Bulunduğumuz coğrafya çok hareketli yıllar yaşıyor. İçerde ve dışarda çok hızlı değişimler ve dönüşümler yaşanıyor.
Okuduğu bir şiirden dolayı cezaevine atılan ve sonrasında da siyaset yasağı getirilerek “muhtar bile olamaz” denilen bir adam, 12 yıllık başbakanlığından sonra bugün itibari ile devletin tepesi olan cumhurbaşkanlığı makamına geldi. Nötr olarak bu adamın hayat hikâyesini görmek gerek.
Bana göre bu hikayede geçmişin Kemalist devlet kibrinin burnu yere sürüldü.
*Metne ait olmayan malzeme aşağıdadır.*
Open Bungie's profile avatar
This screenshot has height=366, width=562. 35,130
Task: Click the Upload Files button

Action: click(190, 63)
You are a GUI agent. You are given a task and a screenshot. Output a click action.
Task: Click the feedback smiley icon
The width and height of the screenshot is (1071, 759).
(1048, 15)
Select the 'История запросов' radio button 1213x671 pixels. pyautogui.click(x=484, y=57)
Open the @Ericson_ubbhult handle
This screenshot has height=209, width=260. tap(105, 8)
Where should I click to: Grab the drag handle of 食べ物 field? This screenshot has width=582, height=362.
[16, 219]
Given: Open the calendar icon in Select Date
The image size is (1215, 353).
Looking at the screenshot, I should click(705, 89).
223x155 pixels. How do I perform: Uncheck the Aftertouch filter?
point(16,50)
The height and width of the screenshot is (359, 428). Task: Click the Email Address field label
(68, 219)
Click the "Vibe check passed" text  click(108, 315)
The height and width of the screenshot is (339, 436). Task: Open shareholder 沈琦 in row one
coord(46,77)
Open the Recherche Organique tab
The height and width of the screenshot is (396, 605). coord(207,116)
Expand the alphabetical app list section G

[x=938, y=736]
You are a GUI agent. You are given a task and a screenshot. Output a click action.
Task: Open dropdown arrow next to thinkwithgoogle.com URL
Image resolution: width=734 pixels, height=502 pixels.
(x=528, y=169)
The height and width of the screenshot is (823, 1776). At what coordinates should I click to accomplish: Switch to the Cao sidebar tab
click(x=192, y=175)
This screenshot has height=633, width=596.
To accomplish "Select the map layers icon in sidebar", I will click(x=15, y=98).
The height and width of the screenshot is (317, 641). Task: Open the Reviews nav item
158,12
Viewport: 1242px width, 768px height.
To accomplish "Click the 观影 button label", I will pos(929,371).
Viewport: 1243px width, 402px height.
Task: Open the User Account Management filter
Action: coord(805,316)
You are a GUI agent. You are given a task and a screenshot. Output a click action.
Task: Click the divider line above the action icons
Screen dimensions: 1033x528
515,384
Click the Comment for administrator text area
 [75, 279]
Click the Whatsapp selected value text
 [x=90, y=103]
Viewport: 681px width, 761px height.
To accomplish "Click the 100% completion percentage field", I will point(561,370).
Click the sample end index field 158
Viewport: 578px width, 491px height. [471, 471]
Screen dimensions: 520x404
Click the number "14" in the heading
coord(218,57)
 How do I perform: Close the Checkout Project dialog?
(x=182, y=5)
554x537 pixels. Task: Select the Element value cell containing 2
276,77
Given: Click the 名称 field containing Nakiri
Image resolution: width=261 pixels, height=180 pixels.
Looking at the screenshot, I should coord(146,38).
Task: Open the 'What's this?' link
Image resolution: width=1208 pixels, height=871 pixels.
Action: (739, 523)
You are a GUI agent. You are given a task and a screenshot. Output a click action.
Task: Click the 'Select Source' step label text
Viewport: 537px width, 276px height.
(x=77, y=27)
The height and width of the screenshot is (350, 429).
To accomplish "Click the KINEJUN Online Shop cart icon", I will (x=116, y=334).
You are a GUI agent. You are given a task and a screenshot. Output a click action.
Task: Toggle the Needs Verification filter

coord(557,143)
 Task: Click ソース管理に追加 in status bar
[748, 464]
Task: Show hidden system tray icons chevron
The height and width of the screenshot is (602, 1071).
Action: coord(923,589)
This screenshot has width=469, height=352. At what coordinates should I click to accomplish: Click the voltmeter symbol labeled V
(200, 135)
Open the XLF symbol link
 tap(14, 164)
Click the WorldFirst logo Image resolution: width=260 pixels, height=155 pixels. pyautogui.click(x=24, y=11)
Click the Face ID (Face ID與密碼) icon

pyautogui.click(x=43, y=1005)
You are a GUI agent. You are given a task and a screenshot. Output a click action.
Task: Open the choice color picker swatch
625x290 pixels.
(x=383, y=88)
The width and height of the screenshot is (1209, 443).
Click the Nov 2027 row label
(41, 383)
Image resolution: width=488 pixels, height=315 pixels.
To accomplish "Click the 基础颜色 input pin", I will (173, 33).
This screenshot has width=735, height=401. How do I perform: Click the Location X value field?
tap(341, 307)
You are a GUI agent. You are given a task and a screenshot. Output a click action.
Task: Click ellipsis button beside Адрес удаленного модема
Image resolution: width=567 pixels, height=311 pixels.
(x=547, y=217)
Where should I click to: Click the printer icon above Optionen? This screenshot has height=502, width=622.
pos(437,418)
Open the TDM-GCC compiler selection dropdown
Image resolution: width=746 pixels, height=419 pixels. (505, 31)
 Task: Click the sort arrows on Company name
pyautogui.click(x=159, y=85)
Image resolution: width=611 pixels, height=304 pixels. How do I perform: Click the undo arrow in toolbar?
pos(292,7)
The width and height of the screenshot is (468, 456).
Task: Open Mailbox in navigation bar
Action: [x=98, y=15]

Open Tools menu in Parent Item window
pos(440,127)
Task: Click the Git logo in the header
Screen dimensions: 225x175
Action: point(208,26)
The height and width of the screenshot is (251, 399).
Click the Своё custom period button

Bu arada bağlantılı olarak cemaat kibrinin de burnu yere sürüldü. O cemaat kibri ki eline geçirdiği devlet ve sivil güç araçlarını muhalif ve öteki gördüklerini tasfiye etmekte kullanan, söz konusu bu kesimleri lince tabi tutan, kendisinden başkasını görmeyen, hayat hakkı tanımayan...
Cemaat kibrinin, Kemalist devlet kibrinden pek de bir farkı yoktu. Hadd-i zatında kibir, kibirdir. Kimde olsa sahibini batırır.
Erdoğan`ın hayat hikâyesinde bu iki kibrin mağlubiyeti ve halkın sahip çıktığı bir mazlumiyetin galibiyeti vardır. Ancak hayat devam ediyor ve herkesin ibret alması gerekir, en çok da hükümetin ve AK Parti kadrolarının. Çünkü onları da mağlup edecek olan iktidar kibridir.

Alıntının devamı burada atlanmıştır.